Evolution of Wealth: A triptych showing the progression from physical markets to industrial production, and finally to abstract digital wealth on screens.

This drift is easier to see if we step back and look at how wealth itself has been defined over time. We began with barter. Then came fiat money—first backed by tangible assets like gold, or by the means of production. But today, wealth drifts further and further away from the metaphorical dock or market, recast into dashboards, futures, and notional values that exist more on screens than in the real world. The danger is that it squeezes out true creators, replacing them with those who are content to manage charts and graphs without ever making anything. At some point, that bubble will burst.

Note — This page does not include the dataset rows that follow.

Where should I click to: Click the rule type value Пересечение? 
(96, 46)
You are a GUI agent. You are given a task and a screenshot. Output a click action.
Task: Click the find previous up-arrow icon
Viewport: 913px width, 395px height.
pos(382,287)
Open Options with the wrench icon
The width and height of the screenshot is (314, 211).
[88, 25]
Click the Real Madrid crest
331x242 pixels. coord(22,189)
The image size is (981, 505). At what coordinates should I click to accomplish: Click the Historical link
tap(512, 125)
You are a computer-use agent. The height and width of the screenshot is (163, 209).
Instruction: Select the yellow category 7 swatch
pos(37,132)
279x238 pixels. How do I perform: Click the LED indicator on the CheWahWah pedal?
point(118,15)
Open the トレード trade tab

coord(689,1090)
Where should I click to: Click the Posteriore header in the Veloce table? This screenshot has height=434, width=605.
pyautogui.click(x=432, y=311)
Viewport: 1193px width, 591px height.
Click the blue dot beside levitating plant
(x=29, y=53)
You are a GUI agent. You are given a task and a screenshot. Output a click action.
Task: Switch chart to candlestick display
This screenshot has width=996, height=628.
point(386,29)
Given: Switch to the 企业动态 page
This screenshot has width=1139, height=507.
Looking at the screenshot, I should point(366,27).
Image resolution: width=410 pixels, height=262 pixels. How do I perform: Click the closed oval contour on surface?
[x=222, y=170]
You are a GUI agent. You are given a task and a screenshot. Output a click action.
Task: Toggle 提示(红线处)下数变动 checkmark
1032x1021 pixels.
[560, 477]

The numbers illustrate this. Today, the top 1 percent of the world owns about 43 percent of all financial assets. A century ago, wealth inequality was also stark, but wealth was more tied to land, factories, and productive assets. Now, it is increasingly financial, intangible, and concentrated in instruments far removed from production.

Two forces threaten to push this shift further.

AI and the shrinking role of the maker

The first is artificial intelligence. When creative tools—writing, design, music, even art—are programmable and mediated through data, the role of the human maker shrinks. More concerning is if the walled gardens of AI concentrate the access of creative tools to only the select few. Those who build or produce become fewer, while those who control the platforms and dashboards multiply. The value accrues not in what is made, but in how data about what is made is captured and leveraged.

DeFi: Transparency or Abstraction?

The second force is DeFi. At its core, decentralised finance promises to bypass traditional gatekeepers and give individuals more freedom and transparency over their money. On the surface this looks like liberation—capital moving more freely, assets visible to all on the blockchain, and no central authority pulling the strings. But in practice, what it often produces is another layer of financialisation. A house, a painting, or a piece of land can be reduced to a token on a blockchain—valuable less for its use than for its tradeability. Wealth becomes more transparent in one sense, but also more removed, anchored not in production or utility but in speculation and flows of digital transactions. This is financialisation taken another step further, a retreat from the dock into pure abstraction.

A new class of landlords – or shall we say Rise of the Dashlords


Dashlord: A skeletal "Dashlord" figure on a high-tech throne monitors workers and an industrial landscape through digital dashboards.

All of this points to a troubling trajectory. We may be creating a new landlord class—“dashlords,” one might call them—who sit atop dashboards of tokenised assets, feeling powerful while shielding capital, tools of creativity, and even physical assets from those outside.

Over-financialisation is pushing capitalism into a narrower funnel. Wealth is not just concentrated; it is abstracted away from making and producing. AI and DeFi may arise from the right instincts—freedom, access, transparency—but if their development ignores fundamental human needs of power, agency, they will reinforce the problem.

Capitalism in its true sense has to be a win-win: a transaction, an exchange of value. It is not going to thrive if there is hoarding or unjust blocking of access to the tools of production. Efforts at transparency and productivity will not succeed unless they connect to the human psyche—our deep need for agency and control. Without that, the system risks collapsing under its own abstractions, producing not makers but watchers, not producers but Dashlords.

Let us get back to that initial thought about Abercrombie’s The Blade Itself and its unusual “eat-the-rich” movement. At the heart of it all is the vicious, mean Inquisitor Glokta—once a nobleman, now a cripple—who feels righteous in turning the screws on corrupt merchants. Glokta, in this way, becomes a fitting metaphor for what happens when capitalism is drained of its productive vitality. Like a broken enforcer still wielding power, financialisation risks becoming a crippled remnant of productive capitalism—vicious, commanding, but ultimately reducing capitalism to a shell.

Note: All images were imagined and created with Gemini.